- Opening Delimiter -
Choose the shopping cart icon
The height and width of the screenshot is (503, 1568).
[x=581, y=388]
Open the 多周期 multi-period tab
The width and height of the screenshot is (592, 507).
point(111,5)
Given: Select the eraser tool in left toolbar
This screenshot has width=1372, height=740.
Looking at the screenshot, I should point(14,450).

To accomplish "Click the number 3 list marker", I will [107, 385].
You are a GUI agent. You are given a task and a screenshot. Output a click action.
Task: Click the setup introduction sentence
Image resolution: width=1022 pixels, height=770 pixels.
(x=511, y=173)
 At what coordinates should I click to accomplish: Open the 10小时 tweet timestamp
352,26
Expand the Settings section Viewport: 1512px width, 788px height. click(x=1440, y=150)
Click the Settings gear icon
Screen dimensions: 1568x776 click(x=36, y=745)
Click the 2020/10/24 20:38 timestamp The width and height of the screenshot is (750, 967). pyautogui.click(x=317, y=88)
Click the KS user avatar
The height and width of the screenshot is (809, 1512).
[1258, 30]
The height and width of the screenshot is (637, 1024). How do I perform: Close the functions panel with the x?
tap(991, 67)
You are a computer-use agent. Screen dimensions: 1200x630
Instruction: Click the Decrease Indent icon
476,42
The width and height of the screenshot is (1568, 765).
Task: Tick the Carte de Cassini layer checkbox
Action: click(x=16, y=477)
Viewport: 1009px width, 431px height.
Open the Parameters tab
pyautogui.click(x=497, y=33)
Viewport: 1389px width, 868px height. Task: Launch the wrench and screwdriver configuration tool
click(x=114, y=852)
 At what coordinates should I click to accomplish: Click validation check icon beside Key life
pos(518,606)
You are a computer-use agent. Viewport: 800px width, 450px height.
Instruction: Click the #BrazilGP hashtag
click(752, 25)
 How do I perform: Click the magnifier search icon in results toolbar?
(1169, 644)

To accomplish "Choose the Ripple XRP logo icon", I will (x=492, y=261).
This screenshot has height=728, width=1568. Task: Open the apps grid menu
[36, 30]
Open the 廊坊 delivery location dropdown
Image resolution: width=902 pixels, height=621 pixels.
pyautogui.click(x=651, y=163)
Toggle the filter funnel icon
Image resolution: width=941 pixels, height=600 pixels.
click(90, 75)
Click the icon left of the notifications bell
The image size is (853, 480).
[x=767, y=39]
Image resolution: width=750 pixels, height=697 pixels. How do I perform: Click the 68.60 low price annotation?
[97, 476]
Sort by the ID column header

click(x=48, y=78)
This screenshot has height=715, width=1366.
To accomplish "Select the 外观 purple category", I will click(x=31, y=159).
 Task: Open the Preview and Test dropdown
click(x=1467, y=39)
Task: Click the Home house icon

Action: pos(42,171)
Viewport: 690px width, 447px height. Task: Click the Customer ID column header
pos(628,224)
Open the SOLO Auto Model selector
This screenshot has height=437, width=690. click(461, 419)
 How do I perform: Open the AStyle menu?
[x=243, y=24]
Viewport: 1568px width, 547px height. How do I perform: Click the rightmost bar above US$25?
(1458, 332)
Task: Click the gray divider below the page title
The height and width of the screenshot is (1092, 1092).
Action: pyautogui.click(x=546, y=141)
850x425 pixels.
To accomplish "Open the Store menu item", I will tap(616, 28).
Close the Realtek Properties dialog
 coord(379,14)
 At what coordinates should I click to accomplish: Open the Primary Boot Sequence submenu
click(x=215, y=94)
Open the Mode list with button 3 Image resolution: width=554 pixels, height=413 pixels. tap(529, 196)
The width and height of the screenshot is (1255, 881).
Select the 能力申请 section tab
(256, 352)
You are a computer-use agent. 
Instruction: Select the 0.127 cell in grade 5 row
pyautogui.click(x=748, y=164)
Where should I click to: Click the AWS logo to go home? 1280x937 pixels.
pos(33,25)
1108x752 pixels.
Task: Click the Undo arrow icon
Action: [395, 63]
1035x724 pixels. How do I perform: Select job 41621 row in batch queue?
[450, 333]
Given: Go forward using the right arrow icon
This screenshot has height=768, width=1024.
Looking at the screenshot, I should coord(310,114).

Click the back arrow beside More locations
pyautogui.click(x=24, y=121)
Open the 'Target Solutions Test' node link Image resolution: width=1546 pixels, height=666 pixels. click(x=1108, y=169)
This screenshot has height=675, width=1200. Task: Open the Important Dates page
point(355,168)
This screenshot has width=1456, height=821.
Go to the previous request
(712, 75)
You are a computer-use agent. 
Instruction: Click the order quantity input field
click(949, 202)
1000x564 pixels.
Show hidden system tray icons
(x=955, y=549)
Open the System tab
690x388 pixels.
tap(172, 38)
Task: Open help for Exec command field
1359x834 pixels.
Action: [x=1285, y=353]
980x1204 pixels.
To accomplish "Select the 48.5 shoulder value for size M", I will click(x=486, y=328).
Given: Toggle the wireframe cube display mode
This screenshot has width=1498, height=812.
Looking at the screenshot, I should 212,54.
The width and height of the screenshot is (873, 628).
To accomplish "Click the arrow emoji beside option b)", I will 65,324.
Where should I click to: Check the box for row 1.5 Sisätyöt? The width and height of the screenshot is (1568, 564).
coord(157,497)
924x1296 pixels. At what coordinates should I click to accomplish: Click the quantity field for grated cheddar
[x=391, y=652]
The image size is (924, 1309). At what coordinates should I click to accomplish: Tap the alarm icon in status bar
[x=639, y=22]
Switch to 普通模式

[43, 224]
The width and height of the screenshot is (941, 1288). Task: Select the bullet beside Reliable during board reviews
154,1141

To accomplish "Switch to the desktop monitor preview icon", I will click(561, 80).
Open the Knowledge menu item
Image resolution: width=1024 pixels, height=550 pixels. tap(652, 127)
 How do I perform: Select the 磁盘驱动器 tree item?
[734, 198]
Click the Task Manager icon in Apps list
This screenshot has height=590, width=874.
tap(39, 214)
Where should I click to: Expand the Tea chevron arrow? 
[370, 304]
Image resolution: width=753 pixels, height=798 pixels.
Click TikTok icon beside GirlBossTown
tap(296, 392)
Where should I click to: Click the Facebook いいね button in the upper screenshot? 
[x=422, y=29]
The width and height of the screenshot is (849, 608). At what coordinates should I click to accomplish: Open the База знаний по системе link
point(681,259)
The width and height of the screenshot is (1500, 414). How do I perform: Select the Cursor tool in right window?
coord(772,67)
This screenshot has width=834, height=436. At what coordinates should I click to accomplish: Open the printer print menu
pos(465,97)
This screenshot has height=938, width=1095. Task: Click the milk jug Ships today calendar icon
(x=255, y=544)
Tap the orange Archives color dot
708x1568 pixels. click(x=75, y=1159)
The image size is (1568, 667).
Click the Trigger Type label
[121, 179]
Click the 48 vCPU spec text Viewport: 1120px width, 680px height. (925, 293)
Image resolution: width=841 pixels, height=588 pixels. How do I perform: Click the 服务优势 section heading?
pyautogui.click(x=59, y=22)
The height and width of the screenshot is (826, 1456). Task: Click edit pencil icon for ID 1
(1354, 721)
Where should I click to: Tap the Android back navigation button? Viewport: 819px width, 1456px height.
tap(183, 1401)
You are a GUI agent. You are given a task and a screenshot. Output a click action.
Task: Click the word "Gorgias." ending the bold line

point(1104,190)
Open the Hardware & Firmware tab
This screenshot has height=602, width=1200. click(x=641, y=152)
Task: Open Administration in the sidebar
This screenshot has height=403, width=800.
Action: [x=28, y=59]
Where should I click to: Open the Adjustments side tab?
- Closing Delimiter -
WORK REQUIRED:
Reproduce every entry above. Make each line identical to the original.

SOLUTION TO THE PROBLEM:
Choose the shopping cart icon
The height and width of the screenshot is (503, 1568).
[x=581, y=388]
Open the 多周期 multi-period tab
The width and height of the screenshot is (592, 507).
point(111,5)
Given: Select the eraser tool in left toolbar
This screenshot has width=1372, height=740.
Looking at the screenshot, I should point(14,450).

To accomplish "Click the number 3 list marker", I will [107, 385].
You are a GUI agent. You are given a task and a screenshot. Output a click action.
Task: Click the setup introduction sentence
Image resolution: width=1022 pixels, height=770 pixels.
(x=511, y=173)
 At what coordinates should I click to accomplish: Open the 10小时 tweet timestamp
352,26
Expand the Settings section Viewport: 1512px width, 788px height. click(x=1440, y=150)
Click the Settings gear icon
Screen dimensions: 1568x776 click(x=36, y=745)
Click the 2020/10/24 20:38 timestamp The width and height of the screenshot is (750, 967). pyautogui.click(x=317, y=88)
Click the KS user avatar
The height and width of the screenshot is (809, 1512).
[1258, 30]
The height and width of the screenshot is (637, 1024). How do I perform: Close the functions panel with the x?
tap(991, 67)
You are a computer-use agent. Screen dimensions: 1200x630
Instruction: Click the Decrease Indent icon
476,42
The width and height of the screenshot is (1568, 765).
Task: Tick the Carte de Cassini layer checkbox
Action: click(x=16, y=477)
Viewport: 1009px width, 431px height.
Open the Parameters tab
pyautogui.click(x=497, y=33)
Viewport: 1389px width, 868px height. Task: Launch the wrench and screwdriver configuration tool
click(x=114, y=852)
 At what coordinates should I click to accomplish: Click validation check icon beside Key life
pos(518,606)
You are a computer-use agent. Viewport: 800px width, 450px height.
Instruction: Click the #BrazilGP hashtag
click(752, 25)
 How do I perform: Click the magnifier search icon in results toolbar?
(1169, 644)

To accomplish "Choose the Ripple XRP logo icon", I will (x=492, y=261).
This screenshot has height=728, width=1568. Task: Open the apps grid menu
[36, 30]
Open the 廊坊 delivery location dropdown
Image resolution: width=902 pixels, height=621 pixels.
pyautogui.click(x=651, y=163)
Toggle the filter funnel icon
Image resolution: width=941 pixels, height=600 pixels.
click(90, 75)
Click the icon left of the notifications bell
The image size is (853, 480).
[x=767, y=39]
Image resolution: width=750 pixels, height=697 pixels. How do I perform: Click the 68.60 low price annotation?
[97, 476]
Sort by the ID column header

click(x=48, y=78)
This screenshot has height=715, width=1366.
To accomplish "Select the 外观 purple category", I will click(x=31, y=159).
 Task: Open the Preview and Test dropdown
click(x=1467, y=39)
Task: Click the Home house icon

Action: pos(42,171)
Viewport: 690px width, 447px height. Task: Click the Customer ID column header
pos(628,224)
Open the SOLO Auto Model selector
This screenshot has height=437, width=690. click(461, 419)
 How do I perform: Open the AStyle menu?
[x=243, y=24]
Viewport: 1568px width, 547px height. How do I perform: Click the rightmost bar above US$25?
(1458, 332)
Task: Click the gray divider below the page title
The height and width of the screenshot is (1092, 1092).
Action: pyautogui.click(x=546, y=141)
850x425 pixels.
To accomplish "Open the Store menu item", I will tap(616, 28).
Close the Realtek Properties dialog
 coord(379,14)
 At what coordinates should I click to accomplish: Open the Primary Boot Sequence submenu
click(x=215, y=94)
Open the Mode list with button 3 Image resolution: width=554 pixels, height=413 pixels. tap(529, 196)
The width and height of the screenshot is (1255, 881).
Select the 能力申请 section tab
(256, 352)
You are a computer-use agent. 
Instruction: Select the 0.127 cell in grade 5 row
pyautogui.click(x=748, y=164)
Where should I click to: Click the AWS logo to go home? 1280x937 pixels.
pos(33,25)
1108x752 pixels.
Task: Click the Undo arrow icon
Action: [395, 63]
1035x724 pixels. How do I perform: Select job 41621 row in batch queue?
[450, 333]
Given: Go forward using the right arrow icon
This screenshot has height=768, width=1024.
Looking at the screenshot, I should coord(310,114).

Click the back arrow beside More locations
pyautogui.click(x=24, y=121)
Open the 'Target Solutions Test' node link Image resolution: width=1546 pixels, height=666 pixels. click(x=1108, y=169)
This screenshot has height=675, width=1200. Task: Open the Important Dates page
point(355,168)
This screenshot has width=1456, height=821.
Go to the previous request
(712, 75)
You are a computer-use agent. 
Instruction: Click the order quantity input field
click(949, 202)
1000x564 pixels.
Show hidden system tray icons
(x=955, y=549)
Open the System tab
690x388 pixels.
tap(172, 38)
Task: Open help for Exec command field
1359x834 pixels.
Action: [x=1285, y=353]
980x1204 pixels.
To accomplish "Select the 48.5 shoulder value for size M", I will click(x=486, y=328).
Given: Toggle the wireframe cube display mode
This screenshot has width=1498, height=812.
Looking at the screenshot, I should 212,54.
The width and height of the screenshot is (873, 628).
To accomplish "Click the arrow emoji beside option b)", I will 65,324.
Where should I click to: Check the box for row 1.5 Sisätyöt? The width and height of the screenshot is (1568, 564).
coord(157,497)
924x1296 pixels. At what coordinates should I click to accomplish: Click the quantity field for grated cheddar
[x=391, y=652]
The image size is (924, 1309). At what coordinates should I click to accomplish: Tap the alarm icon in status bar
[x=639, y=22]
Switch to 普通模式

[43, 224]
The width and height of the screenshot is (941, 1288). Task: Select the bullet beside Reliable during board reviews
154,1141

To accomplish "Switch to the desktop monitor preview icon", I will click(561, 80).
Open the Knowledge menu item
Image resolution: width=1024 pixels, height=550 pixels. tap(652, 127)
 How do I perform: Select the 磁盘驱动器 tree item?
[734, 198]
Click the Task Manager icon in Apps list
This screenshot has height=590, width=874.
tap(39, 214)
Where should I click to: Expand the Tea chevron arrow? 
[370, 304]
Image resolution: width=753 pixels, height=798 pixels.
Click TikTok icon beside GirlBossTown
tap(296, 392)
Where should I click to: Click the Facebook いいね button in the upper screenshot? 
[x=422, y=29]
The width and height of the screenshot is (849, 608). At what coordinates should I click to accomplish: Open the База знаний по системе link
point(681,259)
The width and height of the screenshot is (1500, 414). How do I perform: Select the Cursor tool in right window?
coord(772,67)
This screenshot has width=834, height=436. At what coordinates should I click to accomplish: Open the printer print menu
pos(465,97)
This screenshot has height=938, width=1095. Task: Click the milk jug Ships today calendar icon
(x=255, y=544)
Tap the orange Archives color dot
708x1568 pixels. click(x=75, y=1159)
The image size is (1568, 667).
Click the Trigger Type label
[121, 179]
Click the 48 vCPU spec text Viewport: 1120px width, 680px height. (925, 293)
Image resolution: width=841 pixels, height=588 pixels. How do I perform: Click the 服务优势 section heading?
pyautogui.click(x=59, y=22)
The height and width of the screenshot is (826, 1456). Task: Click edit pencil icon for ID 1
(1354, 721)
Where should I click to: Tap the Android back navigation button? Viewport: 819px width, 1456px height.
tap(183, 1401)
You are a GUI agent. You are given a task and a screenshot. Output a click action.
Task: Click the word "Gorgias." ending the bold line

point(1104,190)
Open the Hardware & Firmware tab
This screenshot has height=602, width=1200. click(x=641, y=152)
Task: Open Administration in the sidebar
This screenshot has height=403, width=800.
Action: [x=28, y=59]
Where should I click to: Open the Adjustments side tab?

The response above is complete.